Specific binding of photoaffinity-labeling peptidomimetics of Pro-Leu-Gly-NH2 to the dopamine D2L receptor: Evidence for the allosteric modulation of the dopamine receptor

The present study was undertaken to investigate the mechanistic role of l-prolyl-l-leucyl-glycinamide (PLG) in modulating agonist binding to the dopamine D2L receptor. Competition and displacement assays indicate that the photoaffinity-labeling peptidomimetics of PLG, 3(R)-[(4(S)-(4-azido-2-hydroxy-benzoyl) amino-2(S)-pyrrolidinylcarbonyl)amino]-2-oxo-1-pyrrolidineacetamide hydrochloride (1a) and 3(R)-[(4(S)-(4-azido-2-hydroxy-5-iodo-benzoyl)amino-2(S)-pyrrolidinylcarbonyl)amino]-2-oxo-1-pyrrolidineacetamide hydrochloride (1b) bind at the same site as PLG. Autoradiography was used to establish the covalent binding of [125I]-1b to a ∼ 51 kDa protein in bovine striatal membranes. Western blot analysis with a dopamine D2L-specific antibody, in combination with autoradiography, following a two-dimensional gel separation, suggested this ∼ 51 kDa protein to be the dopamine D2L receptor. Further evidence for binding of 1b to dopamine D2L was provided by samples immunoprecipitated with the D2L antibody. These samples were analyzed by western blotting in parallel with autoradiography of [125I]-1b labeled protein. Both methods revealed bands at ∼ 51 kDa.
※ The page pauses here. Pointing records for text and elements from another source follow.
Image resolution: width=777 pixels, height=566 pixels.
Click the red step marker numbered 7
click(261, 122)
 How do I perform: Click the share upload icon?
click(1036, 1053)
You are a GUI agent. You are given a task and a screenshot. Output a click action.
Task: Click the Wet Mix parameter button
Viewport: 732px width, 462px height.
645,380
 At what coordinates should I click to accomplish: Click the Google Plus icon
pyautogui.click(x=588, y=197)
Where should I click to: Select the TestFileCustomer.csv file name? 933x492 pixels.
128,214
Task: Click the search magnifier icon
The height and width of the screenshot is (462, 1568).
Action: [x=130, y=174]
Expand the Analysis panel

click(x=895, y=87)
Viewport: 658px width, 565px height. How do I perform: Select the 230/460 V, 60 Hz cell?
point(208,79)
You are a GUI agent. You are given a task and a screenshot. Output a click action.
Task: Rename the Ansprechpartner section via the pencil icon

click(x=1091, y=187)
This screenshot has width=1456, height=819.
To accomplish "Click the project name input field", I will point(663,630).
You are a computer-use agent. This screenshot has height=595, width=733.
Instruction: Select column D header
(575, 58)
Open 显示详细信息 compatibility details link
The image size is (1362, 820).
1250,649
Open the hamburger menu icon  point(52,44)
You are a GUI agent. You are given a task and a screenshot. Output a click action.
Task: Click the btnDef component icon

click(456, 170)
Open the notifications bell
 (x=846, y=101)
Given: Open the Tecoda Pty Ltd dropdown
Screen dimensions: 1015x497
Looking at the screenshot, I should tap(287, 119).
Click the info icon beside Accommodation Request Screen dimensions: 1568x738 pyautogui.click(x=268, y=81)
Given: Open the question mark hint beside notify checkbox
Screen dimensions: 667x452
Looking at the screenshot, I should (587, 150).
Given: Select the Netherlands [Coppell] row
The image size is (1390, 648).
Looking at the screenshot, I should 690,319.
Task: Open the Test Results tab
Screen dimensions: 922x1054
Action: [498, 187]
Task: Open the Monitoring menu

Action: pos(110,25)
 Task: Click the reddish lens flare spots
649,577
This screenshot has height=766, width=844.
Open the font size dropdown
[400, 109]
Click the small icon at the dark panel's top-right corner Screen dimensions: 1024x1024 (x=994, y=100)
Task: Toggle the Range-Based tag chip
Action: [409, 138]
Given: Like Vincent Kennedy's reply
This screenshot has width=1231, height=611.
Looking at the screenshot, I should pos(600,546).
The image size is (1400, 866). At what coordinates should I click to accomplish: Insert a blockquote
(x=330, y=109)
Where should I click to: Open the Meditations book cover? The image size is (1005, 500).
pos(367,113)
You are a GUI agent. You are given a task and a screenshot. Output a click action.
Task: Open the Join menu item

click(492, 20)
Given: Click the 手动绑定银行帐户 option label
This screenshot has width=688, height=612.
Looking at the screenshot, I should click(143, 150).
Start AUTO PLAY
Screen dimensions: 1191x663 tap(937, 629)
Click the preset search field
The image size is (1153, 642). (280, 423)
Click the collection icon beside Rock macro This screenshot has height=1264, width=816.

Furthermore, PLG is shown to compete with 1b for binding to the dopamine D2L receptor as determined by autoradiography, as well as competition experiments with PLG and 1a. Collectively, these findings suggest the successful development of a photoaffinity-labeling agent, compound 1b, that has been used to elucidate the interaction of PLG specifically with the dopamine D2L receptor.